_DOCUMENT TEXT_:
/---
Posted by Alolika Dutta
“Rape is the only crime where the victim becomes the accused.” – Freda Adler
Bill Cosby, Larry Nassar, Brock Turner, Harvey Weinstein, the Kathua and Unnao cases, the Chattisgarh case, James Franco, Louis C.K., the Nirbhaya Case, Kevin Spacey, former US President George H.W. Bush, Jalgaon case, Mathura case, Kandhamal case, Mumbai gang rape, Mathura – do you notice what is common amongst all these?
They have visibility due to one main factor: the accused.
In all the aforementioned rape cases, the victim/survivors are identified either by the name of the accused or by location. I understand the importance of confidentiality here. However, this is also because the accused had a reputation. It is because it was advantageous for the media to publicise these rape cases. It is because these rape cases were worth sensationalising and because the stakes were equivalent to probable gains.
the victim/survivors are identified either by the name of the accused or by location.
Do you see the paradigm here? We have been desensitised and dehumanised to an extent that we do not acknowledge rape for what it is, anymore. We acknowledge it for its associations and repercussions.
Why was there so much outrage regarding the Kathua and Unnao cases? They had political connections and communal reasons. What we cannot ignore is the insensitivity by the press. Rape cannot be made a tool for propagation of political agenda. Yes, we should point out the communal or political aspects of the crime, but we point them out as aspects of the issue, and not the issue in itself. They are components, not the gist.
It is unbelievable that rape does not become a sensitive, widely spoken issue by itself. Instead, we have to produce elements for sensationalism, in order to acknowledge what has been done. We sensationalise, we don’t speak, or empathise, or understand.
Why was there so much outrage about the Anna Chambers rape case? It involved police officers. It involved narcotics detectives who kidnapped, sexually assaulted and raped her. The case caught the limelight only because it was associated with police officials who are customarily viewed as protectors instead of perpetrators.
\---
_GIVEN EXERCISE_:
From the post about media coverage of rape cases, extract the passage that begins at the words "They have visibility" and ends after the words "to probable gains.".

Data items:
/---
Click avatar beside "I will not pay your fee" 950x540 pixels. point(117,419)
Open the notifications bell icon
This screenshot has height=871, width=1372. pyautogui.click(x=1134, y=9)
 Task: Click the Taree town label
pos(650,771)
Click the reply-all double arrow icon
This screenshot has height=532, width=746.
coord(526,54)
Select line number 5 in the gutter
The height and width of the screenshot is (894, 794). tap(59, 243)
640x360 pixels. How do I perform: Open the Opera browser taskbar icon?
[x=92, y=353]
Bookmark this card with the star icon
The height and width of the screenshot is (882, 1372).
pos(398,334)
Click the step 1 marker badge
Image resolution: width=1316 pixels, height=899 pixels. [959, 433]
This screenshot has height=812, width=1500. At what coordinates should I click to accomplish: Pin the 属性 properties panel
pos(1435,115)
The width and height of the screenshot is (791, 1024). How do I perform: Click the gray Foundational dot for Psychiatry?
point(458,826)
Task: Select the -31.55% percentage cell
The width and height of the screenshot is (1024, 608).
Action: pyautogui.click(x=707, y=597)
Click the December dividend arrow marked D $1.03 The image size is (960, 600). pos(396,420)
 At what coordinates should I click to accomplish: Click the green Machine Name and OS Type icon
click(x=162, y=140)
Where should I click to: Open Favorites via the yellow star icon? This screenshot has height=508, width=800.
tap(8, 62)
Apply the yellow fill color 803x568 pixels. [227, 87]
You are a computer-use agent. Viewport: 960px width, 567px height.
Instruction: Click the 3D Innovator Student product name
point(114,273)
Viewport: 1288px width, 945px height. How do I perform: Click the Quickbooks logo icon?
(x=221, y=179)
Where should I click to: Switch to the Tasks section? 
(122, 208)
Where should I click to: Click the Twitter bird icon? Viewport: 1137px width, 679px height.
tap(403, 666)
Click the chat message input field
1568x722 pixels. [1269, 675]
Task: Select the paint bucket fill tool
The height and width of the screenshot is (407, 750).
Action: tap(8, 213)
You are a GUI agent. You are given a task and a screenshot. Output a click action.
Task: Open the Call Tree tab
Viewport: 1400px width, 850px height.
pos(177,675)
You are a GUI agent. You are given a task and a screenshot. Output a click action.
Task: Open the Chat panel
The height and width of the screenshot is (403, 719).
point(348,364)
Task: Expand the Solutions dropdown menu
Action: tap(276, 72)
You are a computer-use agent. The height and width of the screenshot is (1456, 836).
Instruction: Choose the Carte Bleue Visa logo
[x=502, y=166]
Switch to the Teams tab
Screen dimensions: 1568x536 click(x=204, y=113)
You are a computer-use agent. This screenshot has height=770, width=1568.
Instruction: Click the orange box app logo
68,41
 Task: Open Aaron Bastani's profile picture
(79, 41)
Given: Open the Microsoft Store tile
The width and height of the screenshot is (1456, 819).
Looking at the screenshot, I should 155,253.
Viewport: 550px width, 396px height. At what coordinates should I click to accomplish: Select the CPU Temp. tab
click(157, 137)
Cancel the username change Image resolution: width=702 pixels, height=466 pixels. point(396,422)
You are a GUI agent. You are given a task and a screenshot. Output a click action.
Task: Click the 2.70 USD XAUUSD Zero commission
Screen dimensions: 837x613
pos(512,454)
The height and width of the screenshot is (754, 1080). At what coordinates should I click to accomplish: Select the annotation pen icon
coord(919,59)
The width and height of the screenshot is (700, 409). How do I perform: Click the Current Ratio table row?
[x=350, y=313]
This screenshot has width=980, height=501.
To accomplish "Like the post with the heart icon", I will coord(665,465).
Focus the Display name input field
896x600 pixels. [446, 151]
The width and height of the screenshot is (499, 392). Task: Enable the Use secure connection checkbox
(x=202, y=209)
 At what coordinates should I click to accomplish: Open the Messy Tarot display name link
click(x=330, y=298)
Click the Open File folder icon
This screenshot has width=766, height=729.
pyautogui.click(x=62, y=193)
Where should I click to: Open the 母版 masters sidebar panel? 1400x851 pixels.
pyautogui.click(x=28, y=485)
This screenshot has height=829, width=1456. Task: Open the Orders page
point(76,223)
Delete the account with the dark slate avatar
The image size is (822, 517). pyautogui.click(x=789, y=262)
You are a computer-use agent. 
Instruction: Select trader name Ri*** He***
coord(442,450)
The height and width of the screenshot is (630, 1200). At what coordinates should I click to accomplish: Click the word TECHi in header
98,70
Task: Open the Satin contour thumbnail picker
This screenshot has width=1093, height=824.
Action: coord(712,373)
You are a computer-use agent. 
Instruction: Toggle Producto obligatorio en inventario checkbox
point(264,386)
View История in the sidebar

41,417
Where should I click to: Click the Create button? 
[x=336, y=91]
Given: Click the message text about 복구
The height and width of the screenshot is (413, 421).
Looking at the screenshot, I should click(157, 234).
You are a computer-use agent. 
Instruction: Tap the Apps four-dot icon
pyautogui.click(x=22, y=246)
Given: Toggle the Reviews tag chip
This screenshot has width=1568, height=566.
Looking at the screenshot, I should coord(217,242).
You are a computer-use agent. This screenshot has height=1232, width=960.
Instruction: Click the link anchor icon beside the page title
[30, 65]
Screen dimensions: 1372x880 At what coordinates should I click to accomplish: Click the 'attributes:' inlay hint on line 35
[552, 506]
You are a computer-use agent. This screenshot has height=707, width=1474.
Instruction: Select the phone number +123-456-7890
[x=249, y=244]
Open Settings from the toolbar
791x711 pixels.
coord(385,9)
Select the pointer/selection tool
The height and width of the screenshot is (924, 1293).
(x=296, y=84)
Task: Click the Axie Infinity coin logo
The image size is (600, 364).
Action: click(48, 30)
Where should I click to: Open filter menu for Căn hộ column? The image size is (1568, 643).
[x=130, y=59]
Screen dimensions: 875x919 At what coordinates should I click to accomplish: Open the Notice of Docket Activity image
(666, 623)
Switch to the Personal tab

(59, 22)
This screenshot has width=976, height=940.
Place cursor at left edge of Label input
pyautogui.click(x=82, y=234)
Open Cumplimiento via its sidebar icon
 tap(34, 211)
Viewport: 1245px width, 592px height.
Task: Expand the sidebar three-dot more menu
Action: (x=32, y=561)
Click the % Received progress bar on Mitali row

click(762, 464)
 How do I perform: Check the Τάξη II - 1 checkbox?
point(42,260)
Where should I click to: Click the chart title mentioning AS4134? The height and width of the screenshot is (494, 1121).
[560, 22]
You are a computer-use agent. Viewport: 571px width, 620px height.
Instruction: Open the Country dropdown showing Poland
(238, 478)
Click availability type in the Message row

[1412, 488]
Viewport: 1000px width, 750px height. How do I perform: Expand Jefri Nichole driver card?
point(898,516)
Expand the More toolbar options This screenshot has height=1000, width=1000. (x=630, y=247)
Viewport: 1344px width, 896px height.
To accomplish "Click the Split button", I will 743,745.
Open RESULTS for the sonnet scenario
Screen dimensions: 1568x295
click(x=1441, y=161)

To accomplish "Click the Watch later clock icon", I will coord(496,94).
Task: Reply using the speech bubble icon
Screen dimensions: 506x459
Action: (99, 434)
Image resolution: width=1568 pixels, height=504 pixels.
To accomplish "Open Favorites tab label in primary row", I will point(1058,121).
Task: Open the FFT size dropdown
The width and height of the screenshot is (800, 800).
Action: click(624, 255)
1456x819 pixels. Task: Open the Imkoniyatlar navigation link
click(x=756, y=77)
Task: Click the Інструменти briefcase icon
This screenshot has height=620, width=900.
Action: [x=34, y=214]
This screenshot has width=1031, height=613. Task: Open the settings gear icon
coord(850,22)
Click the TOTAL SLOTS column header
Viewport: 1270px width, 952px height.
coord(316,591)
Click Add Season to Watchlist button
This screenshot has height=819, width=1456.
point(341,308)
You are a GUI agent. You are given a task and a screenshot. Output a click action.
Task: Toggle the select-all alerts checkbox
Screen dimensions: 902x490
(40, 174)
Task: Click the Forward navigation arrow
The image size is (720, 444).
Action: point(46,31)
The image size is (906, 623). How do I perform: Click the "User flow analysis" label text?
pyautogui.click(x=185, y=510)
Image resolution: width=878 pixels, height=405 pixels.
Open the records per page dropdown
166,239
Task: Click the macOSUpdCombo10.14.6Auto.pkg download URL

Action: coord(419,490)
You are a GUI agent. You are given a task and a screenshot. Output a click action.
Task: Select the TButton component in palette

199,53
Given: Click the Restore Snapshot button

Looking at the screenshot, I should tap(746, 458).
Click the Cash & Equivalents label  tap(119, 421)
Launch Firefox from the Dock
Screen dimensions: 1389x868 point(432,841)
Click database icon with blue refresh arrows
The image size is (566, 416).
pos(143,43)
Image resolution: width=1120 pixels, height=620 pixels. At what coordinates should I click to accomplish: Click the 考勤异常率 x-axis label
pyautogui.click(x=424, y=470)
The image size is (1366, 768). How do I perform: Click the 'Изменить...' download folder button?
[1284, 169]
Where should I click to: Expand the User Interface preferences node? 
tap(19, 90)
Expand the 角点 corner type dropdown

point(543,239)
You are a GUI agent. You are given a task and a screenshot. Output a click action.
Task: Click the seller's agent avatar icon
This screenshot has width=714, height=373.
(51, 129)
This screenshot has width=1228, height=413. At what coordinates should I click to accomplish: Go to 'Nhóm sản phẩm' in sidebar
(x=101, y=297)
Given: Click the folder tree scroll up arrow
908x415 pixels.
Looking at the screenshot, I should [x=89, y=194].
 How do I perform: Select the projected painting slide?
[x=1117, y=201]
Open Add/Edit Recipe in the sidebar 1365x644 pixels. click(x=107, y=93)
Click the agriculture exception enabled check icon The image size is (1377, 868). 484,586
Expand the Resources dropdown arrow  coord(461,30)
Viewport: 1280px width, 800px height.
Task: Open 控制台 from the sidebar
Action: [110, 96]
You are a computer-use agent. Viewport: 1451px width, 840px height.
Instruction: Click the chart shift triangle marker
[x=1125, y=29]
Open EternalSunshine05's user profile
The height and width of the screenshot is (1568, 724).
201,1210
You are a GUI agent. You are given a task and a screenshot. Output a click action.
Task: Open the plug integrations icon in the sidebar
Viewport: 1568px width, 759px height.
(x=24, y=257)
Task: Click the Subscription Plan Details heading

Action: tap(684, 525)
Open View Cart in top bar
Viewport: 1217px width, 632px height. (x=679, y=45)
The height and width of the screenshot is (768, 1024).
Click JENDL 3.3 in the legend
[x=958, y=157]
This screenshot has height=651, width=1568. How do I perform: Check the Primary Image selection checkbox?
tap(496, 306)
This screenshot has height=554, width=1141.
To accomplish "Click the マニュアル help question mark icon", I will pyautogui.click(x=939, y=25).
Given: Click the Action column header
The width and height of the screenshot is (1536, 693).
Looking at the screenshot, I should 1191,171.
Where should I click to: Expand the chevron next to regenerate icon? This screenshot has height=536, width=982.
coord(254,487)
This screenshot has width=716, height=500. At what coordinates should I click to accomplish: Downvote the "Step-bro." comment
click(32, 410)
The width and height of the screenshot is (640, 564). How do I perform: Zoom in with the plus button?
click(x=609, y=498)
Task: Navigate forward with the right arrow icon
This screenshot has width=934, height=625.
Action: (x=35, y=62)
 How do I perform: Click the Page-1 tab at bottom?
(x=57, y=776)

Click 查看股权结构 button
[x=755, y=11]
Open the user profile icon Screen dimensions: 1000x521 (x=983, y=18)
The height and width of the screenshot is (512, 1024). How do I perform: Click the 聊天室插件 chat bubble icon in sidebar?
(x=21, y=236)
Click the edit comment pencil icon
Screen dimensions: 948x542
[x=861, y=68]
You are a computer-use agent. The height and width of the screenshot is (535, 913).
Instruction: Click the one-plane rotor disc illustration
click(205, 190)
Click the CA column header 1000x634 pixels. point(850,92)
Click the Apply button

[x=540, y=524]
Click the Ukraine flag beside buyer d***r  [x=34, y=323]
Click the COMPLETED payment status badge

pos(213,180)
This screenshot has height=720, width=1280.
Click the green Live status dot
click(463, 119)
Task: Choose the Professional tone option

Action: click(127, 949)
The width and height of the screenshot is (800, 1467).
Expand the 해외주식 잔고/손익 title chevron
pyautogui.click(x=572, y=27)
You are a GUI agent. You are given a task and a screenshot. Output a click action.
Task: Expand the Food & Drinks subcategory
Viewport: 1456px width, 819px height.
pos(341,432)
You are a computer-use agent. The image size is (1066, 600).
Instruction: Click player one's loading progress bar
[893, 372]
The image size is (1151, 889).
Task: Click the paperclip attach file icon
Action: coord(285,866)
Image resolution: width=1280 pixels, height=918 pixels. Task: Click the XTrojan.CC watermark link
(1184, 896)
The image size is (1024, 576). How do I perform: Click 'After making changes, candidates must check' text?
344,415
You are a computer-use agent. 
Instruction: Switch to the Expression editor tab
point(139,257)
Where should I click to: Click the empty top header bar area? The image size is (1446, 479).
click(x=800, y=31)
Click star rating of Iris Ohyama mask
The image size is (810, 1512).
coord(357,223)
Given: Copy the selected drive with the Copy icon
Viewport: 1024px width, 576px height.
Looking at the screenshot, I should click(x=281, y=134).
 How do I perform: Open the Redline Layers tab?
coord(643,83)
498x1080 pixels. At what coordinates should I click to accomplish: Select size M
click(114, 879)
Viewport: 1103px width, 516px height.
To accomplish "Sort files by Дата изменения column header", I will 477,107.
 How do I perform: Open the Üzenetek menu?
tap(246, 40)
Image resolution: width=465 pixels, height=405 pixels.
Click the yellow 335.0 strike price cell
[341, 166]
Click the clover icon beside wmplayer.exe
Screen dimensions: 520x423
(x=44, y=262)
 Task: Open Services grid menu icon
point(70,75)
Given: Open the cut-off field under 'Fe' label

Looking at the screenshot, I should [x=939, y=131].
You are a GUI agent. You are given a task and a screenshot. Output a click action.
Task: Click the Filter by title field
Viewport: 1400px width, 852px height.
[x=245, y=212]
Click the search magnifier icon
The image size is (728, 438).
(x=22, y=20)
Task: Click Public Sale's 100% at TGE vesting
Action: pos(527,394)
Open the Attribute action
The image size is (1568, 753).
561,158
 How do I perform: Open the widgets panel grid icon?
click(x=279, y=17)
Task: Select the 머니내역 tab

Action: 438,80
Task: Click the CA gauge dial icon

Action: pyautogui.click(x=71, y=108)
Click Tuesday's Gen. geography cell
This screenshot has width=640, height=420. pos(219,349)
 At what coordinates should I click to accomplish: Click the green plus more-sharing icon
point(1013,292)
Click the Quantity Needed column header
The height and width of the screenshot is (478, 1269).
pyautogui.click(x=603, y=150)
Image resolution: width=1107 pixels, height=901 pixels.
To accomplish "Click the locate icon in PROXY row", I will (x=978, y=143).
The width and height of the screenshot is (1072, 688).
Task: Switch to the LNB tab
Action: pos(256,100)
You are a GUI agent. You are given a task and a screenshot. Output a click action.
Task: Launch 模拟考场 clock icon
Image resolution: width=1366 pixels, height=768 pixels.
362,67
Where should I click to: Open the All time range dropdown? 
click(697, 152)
\---
_RESULT OF THE TASK_:
They have visibility due to one main factor: the accused.
In all the aforementioned rape cases, the victim/survivors are identified either by the name of the accused or by location. I understand the importance of confidentiality here. However, this is also because the accused had a reputation. It is because it was advantageous for the media to publicise these rape cases. It is because these rape cases were worth sensationalising and because the stakes were equivalent to probable gains.